Gridlock’s market magic
What underpins third and fourth years’ positivity? Political gridlock! Midterms dim presidents’ legislative clout. Their party almost always loses relative or absolute Congressional power to the opposition party, as Biden’s Democrats did last November.
Hence, presidents must always attempt their biggest, most controversial legislation before midterms—see Biden’s huge “infrastructure” and “American Families” plans. Or President Donald Trump’s income tax cuts. Or President Barack Obama’s twin 2010 healthcare and sweeping “Dodd Frank” financial reforms. After the midterms, political rancor remains, but big bills die.
Stocks love that. New laws always create winners and losers. Behavioral finance shows losers feel the pain much more than winners love equivalent gains. Gridlock replaces swirling uncertainty and pain with sweet, unappreciated stability. Sneaky stability, too, as it usually comes with squabbling politicians seeking headlines.

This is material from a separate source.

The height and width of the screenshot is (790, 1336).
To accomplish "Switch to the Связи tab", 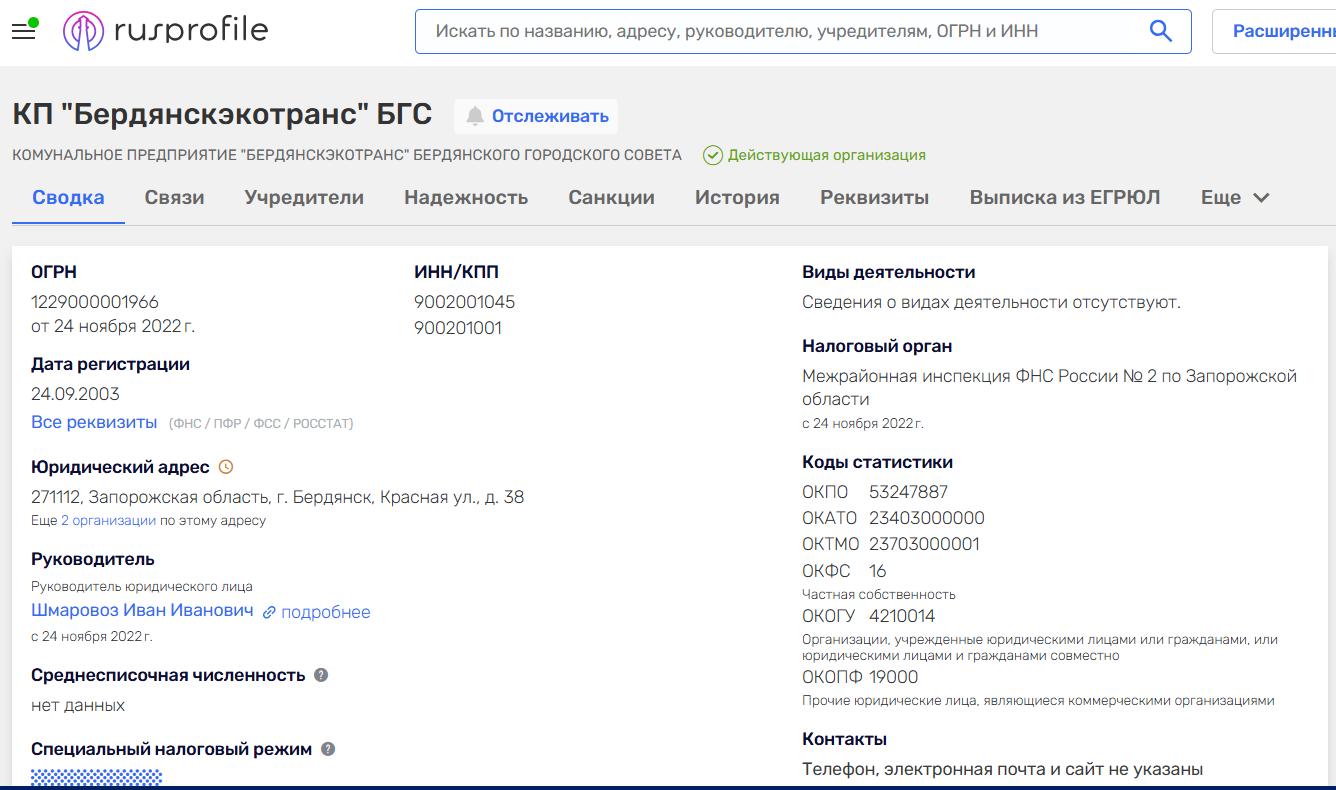I will (x=174, y=198).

This fuels the Midterm Miracle’s repeat success: Ideological biases blind most to gridlock’s power, creating repeated positive surprises.
First term U.S. presidents, like President Biden, rarely even want to pass anything major as the election year unfolds. Doing so risks irking large swaths of voters. They would rather use unaddressed issues as fundraising bait and campaign promises—get me re-elected and I’ll fix it!
U.S. gridlock fuels the TOPIX
Gridlock’s bullish breeze blows across the Pacific, too. Since good Japanese data started in 1969, Japanese stocks gained in yen in 62% of U.S. presidents’ fourth years. While this is below the third year’s lofty 85%, returns average 13%—mirroring Year-3’s robust 13.3% gains. Now, some chatter over Prime Minister Fumio Kishida calling a snap election remains. If he did, it could boost uncertainty—a headwind—for the TOPIX. But such speculation has cooled, and the impact would be short-term anyway.
Politics is not everything. But American gridlock should be a nice, overlooked tailwind for Japanese and world stocks through 2024—helping power this young global bull market. Enjoy it.
Ken Fisher is the Founder and Executive Chairman of Fisher Investments, a $200 billion global investment management firm spanning Asia, North America, Europe, Australasia, and the Middle East. He is the author of 11 books, including four New York Times Bestsellers, and writes customized columns in leading publications in 17 countries. He lives in Dallas, Texas. The views expressed here are his own.